That the interpretation of emotional expressions is flexible and tailored to the situation where they occur is also evident in the way observers perceive different meanings in facial expressions and vocalizations according to contextual information. Several experiments on perception of emotional expressions have demonstrated this effect (see Barrett et al., 2011 for a review of the evidence). For example, Carroll and Russell (1996) showed how even exaggerated portrayals of emotions can be perceived as expressing different emotions, or even non-emotional states when they are associated with different contexts. For instance, when participants observed a face showing the prototypical anger expression with frown eyebrows and bare teeth, they perceived it alternatively as expressive of anger, fear, or physical exertion, depending on the narrative they read about the situation that led the person to make that facial expression.

A defender of the Basic Emotion approach could reply to this argument by saying that in a psychological experiment, the participants who judge the portrayed stimuli encounter them in a context-free situation. Yet this argument can be challenged by considering that in these experiments, the context is provided by the list of emotional adjectives that the participants have to choose from to make their judgment. These lists effectively restrict the number and type of inferences that participants can make about the psychological state of the person portraying the expression, and therefore bias their perception of it (Russell, 1994; Frank and Stennett, 2001). Research has shown that when instead of close-ended questionnaires, investigators use open answers, or tasks asking participants to match two faces expressing the same emotion, agreement among participants diminishes dramatically (Nelson and Russell, 2013).

In the music domain, the biasing effect that response formats have on perception has been demonstrated in studies where researchers ask participants to rate music in non-emotional terms, such as sharpness, weight, smoothness, moisture, and temperature (Eitan and Rothschild, 2011); movement (Eitan and Granot, 2006; Sievers et al., 2013); spatial height, mass, strength, and brightness (Eitan and Timmers, 2010); and people’s traits (Watt and Ash, 1998). In all of these experiments, researchers have observed high levels of agreement in participants’ ratings, suggesting that musical meanings, just like facial and vocal expressions, are flexible, not inherent to the musical materials, and not restricted to a few standard emotional categories.
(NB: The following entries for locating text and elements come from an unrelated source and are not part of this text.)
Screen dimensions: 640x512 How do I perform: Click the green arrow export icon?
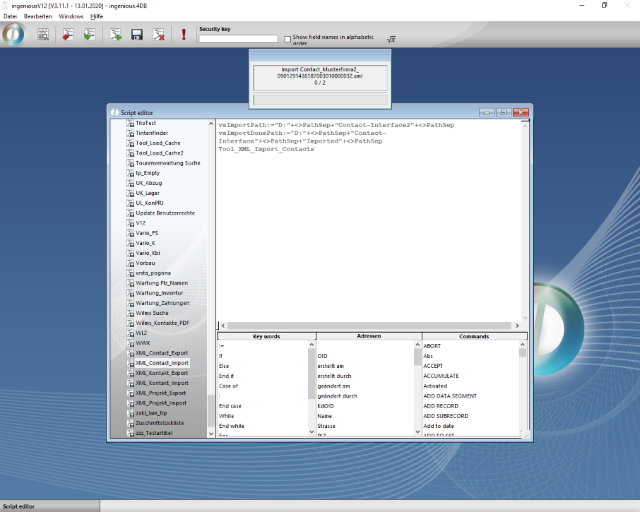[89, 35]
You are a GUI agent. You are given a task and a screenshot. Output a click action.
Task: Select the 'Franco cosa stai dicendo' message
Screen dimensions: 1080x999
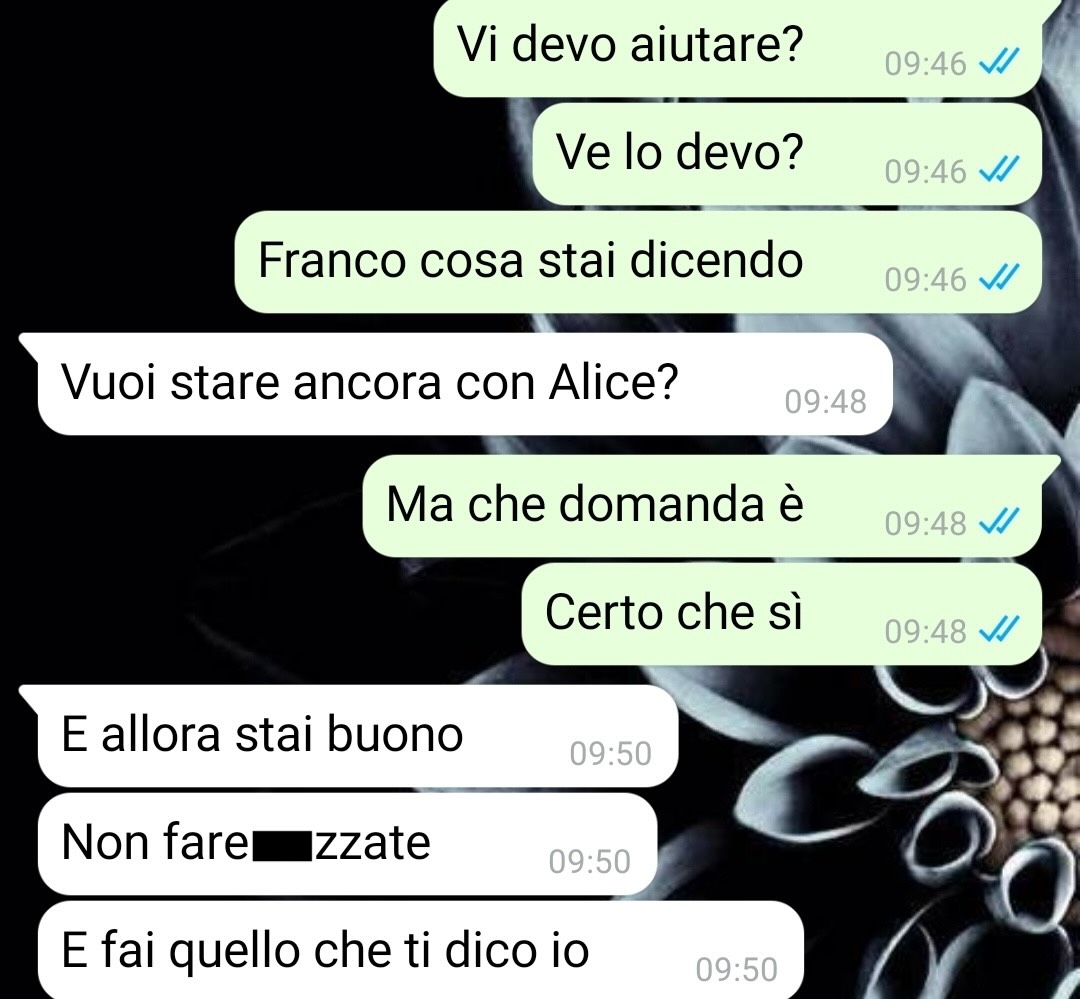[638, 262]
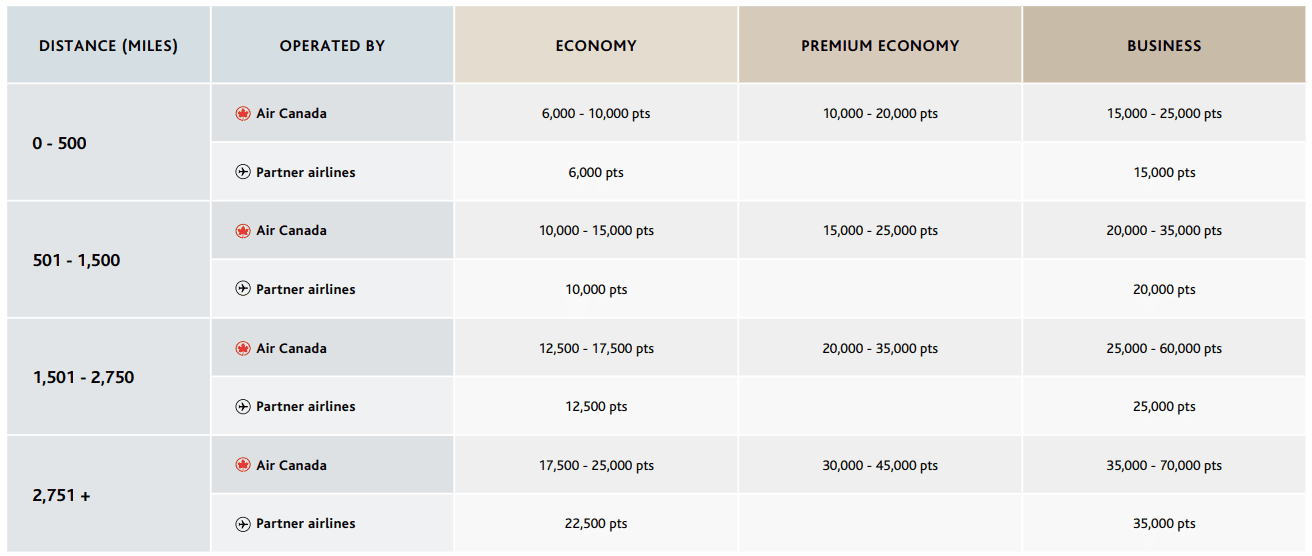The width and height of the screenshot is (1312, 556).
Task: Click Air Canada leaf icon in 501 - 1,500 row
Action: [x=242, y=231]
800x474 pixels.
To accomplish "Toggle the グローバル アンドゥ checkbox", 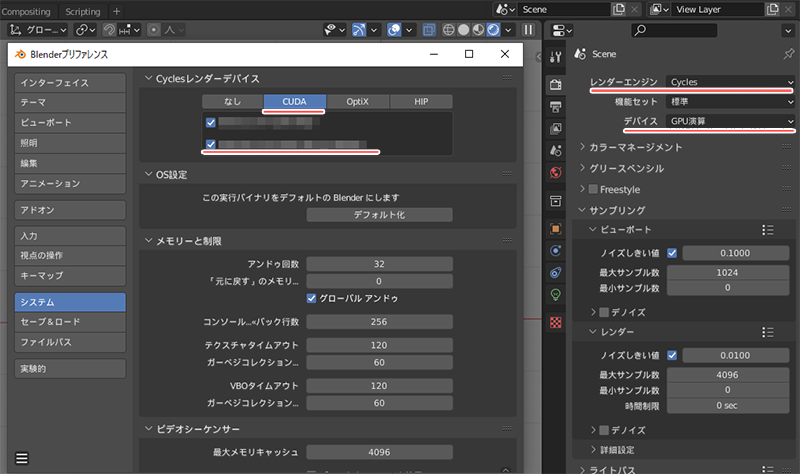I will point(311,299).
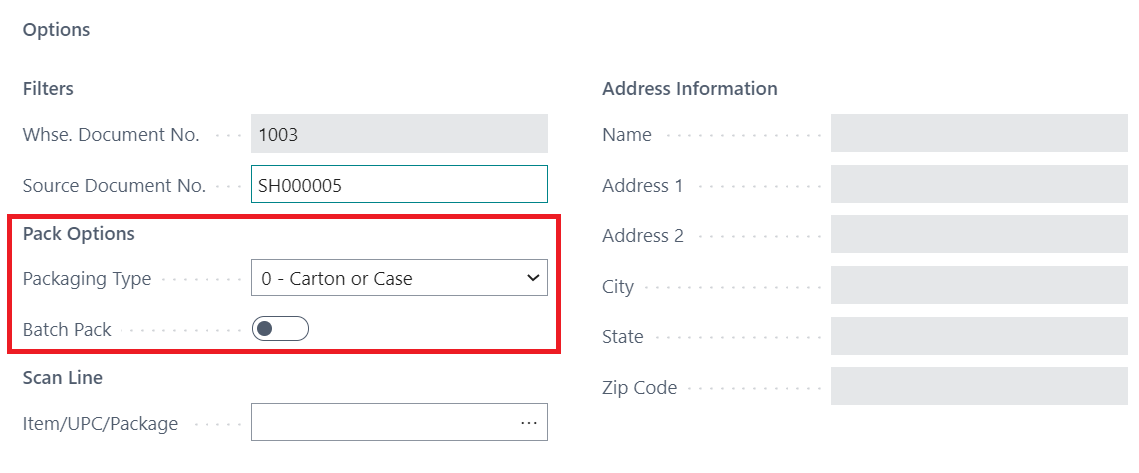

In sum, the consideration of the role that contexts play biasing the perception of emotional expressions is a third argument that resolves the paradox: people tend to agree on the emotions expressed by facial gestures, vocalizations, and music, because they find significant cues in the situation, and the response format that they are asked to use to make their decision.

A Constructionist Account of the Perception of Discrete Emotions in Music

In this final section, we draw from constructionist theories of emotion (Russell, 2003; Barrett, 2006a; Barrett et al., 2007), constructionist theories of musical meaning (Cook, 2001; DeNora, 2003), and ecological theories of music perception (Dibben, 2001; Clarke, 2005) to propose an alternative view of the phenomenon of expression and perception of musical emotions. What these theories have in common is the assumption that emotional or musical meanings are not inherent in expressive behaviors and musical sounds, but emerge from the interaction of the materials (i.e., the configuration of the facial expressions, the acoustic qualities of the voice, or the structure of the musical work), the knowledge and goals of the observer, and the characteristics of the situation where the expressive behavior or musical work occurs.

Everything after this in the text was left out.